On 11/17/2023 5:01 PM, Hans de Goede wrote:
> Hi,
> 
> On 11/17/23 12:08, Shyam Sundar S K wrote:
>> Adding AMDGPU folks (Alex and Christian) - I had to drop them as the
>> changes from amdgpu were moved to PMF driver.
>>
>> Hi Hans,
>>
>>
>> On 11/17/2023 4:18 PM, Hans de Goede wrote:
>>> Hi Shyam,
>>>
>>> On 11/17/23 09:07, Shyam Sundar S K wrote:
>>>> In order to provide GPU inputs to TA for the Smart PC solution to work, we
>>>> need to have interface between the PMF driver and the AMDGPU driver.
>>>>
>>>> Add the initial code path for get interface from AMDGPU.
>>>>
>>>> Co-developed-by: Mario Limonciello <mario.limonciello@amd.com>
>>>> Signed-off-by: Mario Limonciello <mario.limonciello@amd.com>
>>>> Signed-off-by: Shyam Sundar S K <Shyam-sundar.S-k@amd.com>
> 
> <snip>
> 
>>>> diff --git a/drivers/platform/x86/amd/pmf/tee-if.c b/drivers/platform/x86/amd/pmf/tee-if.c
>>>> index 81b1bd356e83..82ee2b1c627f 100644
>>>> --- a/drivers/platform/x86/amd/pmf/tee-if.c
>>>> +++ b/drivers/platform/x86/amd/pmf/tee-if.c
>>>> @@ -10,6 +10,7 @@
>>>>  
>>>>  #include <linux/debugfs.h>
>>>>  #include <linux/tee_drv.h>
>>>> +#include <linux/thermal.h>
>>>>  #include <linux/uuid.h>
>>>>  #include "pmf.h"
>>>>  
>>>> @@ -422,6 +423,60 @@ static void amd_pmf_tee_deinit(struct amd_pmf_dev *dev)
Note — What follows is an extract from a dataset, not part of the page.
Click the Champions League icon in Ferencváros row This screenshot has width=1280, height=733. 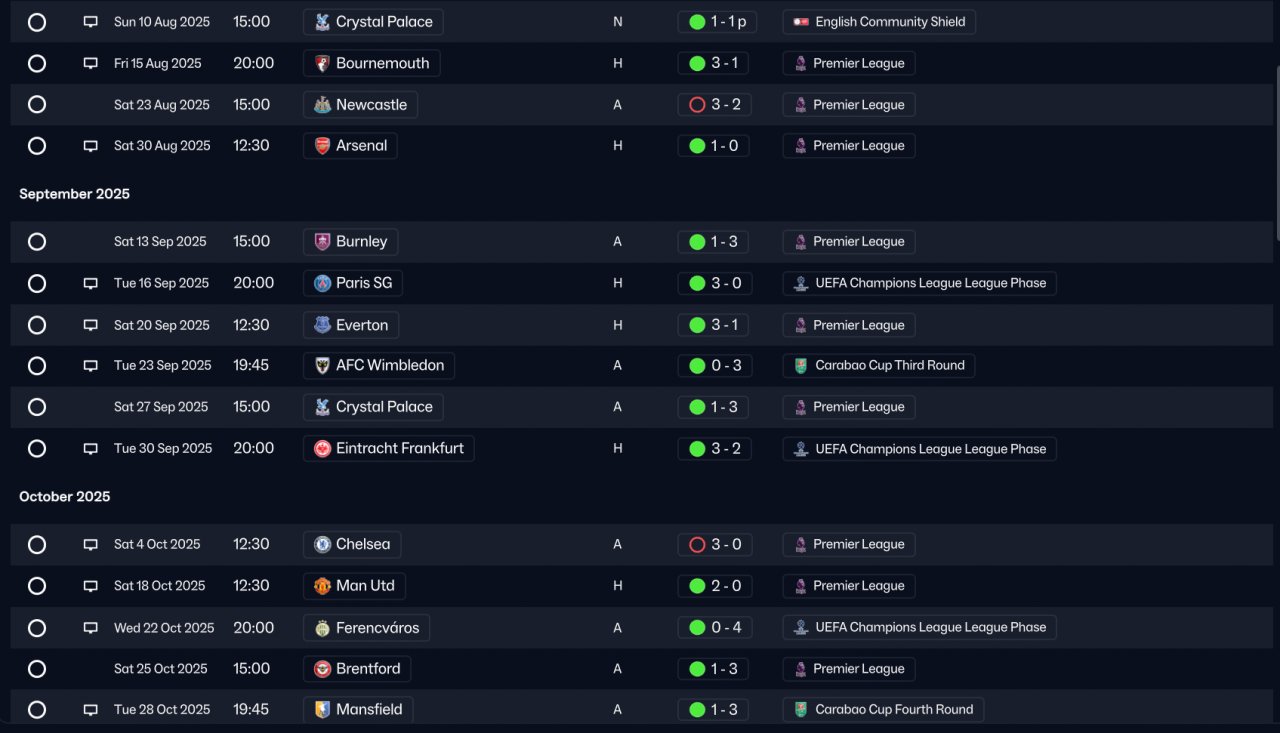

>>>>  	tee_client_close_context(dev->tee_ctx);
>>>>  }
>>>>  
>>>> +static int amd_pmf_gpu_get_cur_state(struct thermal_cooling_device *cooling_dev,
>>>> +				     unsigned long *state)
>>>> +{
>>>> +	struct backlight_device *bd;
>>>> +
>>>> +	if (acpi_video_get_backlight_type() != acpi_backlight_native)
>>>> +		return -ENODEV;
>>>> +
>>>> +	bd = backlight_device_get_by_type(BACKLIGHT_RAW);
>>>> +	if (!bd)
>>>> +		return -ENODEV;
>>>> +
>>>> +	*state = backlight_get_brightness(bd);
>>>> +
>>>> +	return 0;
>>>> +}
>>>> +
>>>> +static int amd_pmf_gpu_get_max_state(struct thermal_cooling_device *cooling_dev,
>>>> +				     unsigned long *state)
>>>> +{
>>>> +	struct backlight_device *bd;
>>>> +
>>>> +	if (acpi_video_get_backlight_type() != acpi_backlight_native)
>>>> +		return -ENODEV;
>>>> +
>>>> +	bd = backlight_device_get_by_type(BACKLIGHT_RAW);
>>>> +	if (!bd)
>>>> +		return -ENODEV;
>>>> +
>>>> +	if (backlight_is_blank(bd))
>>>> +		*state = 0;
>>>> +	else
>>>> +		*state = bd->props.max_brightness;
>>>> +
>>>> +	return 0;
>>>> +}
>>>> +
>>>> +static const struct thermal_cooling_device_ops bd_cooling_ops = {
>>>> +	.get_max_state = amd_pmf_gpu_get_max_state,
>>>> +	.get_cur_state = amd_pmf_gpu_get_cur_state,
>>>> +};
>>>
>>> This is still the wrong thing to do. The new PMF code MUST only
>>> be a *consumer* of the thermal_cooling_device API.
>>>
>>> The thermal-cooling device for the backlight itself MUST be
>>> registered by the amdgpu driver.
>>>
>>> I believe that the correct fix for this is to add a new flag to
>>> the backlight_properties struct;
>>> And then make backlight_device_register() register
>>> a thermal_cooling_device for the backlight when this new flag is set.
>>>
>>> This way we get a nice generic way to use backlight class devices
>>> as thermal cooling devices and you can make the amdgpu driver
>>> register the thermal cooling device by simply adding the new flag
>>> to the backlight_properties struct used in the amdgpu driver.
>>
>> Agreed. I am also of the same opinion.
> 
> So the change to the AMDGPU driver here would just be setting
> this one new flag in the backlight_properties struct.
> 
> Alex, Christian, would that be acceptable to you ?
> 
> 
>>>> +static int amd_pmf_get_gpu_handle(struct pci_dev *pdev, void *data)
>>>> +{
>>>> +	struct amd_pmf_dev *dev = data;
>>>> +
>>>> +	if (pdev->vendor == PCI_VENDOR_ID_ATI && pdev->devfn == 0) {
>>>> +		dev->gfx_data.gpu_dev = pdev;
>>>> +		return 1; /* Stop walking */
>>>> +	}
>>>> +
>>>> +	return 0; /* Continue walking */
>>>> +}
>>>> +
>>>>  int amd_pmf_init_smart_pc(struct amd_pmf_dev *dev)
>>>>  {
>>>>  	int ret;
>>>> @@ -433,10 +488,30 @@ int amd_pmf_init_smart_pc(struct amd_pmf_dev *dev)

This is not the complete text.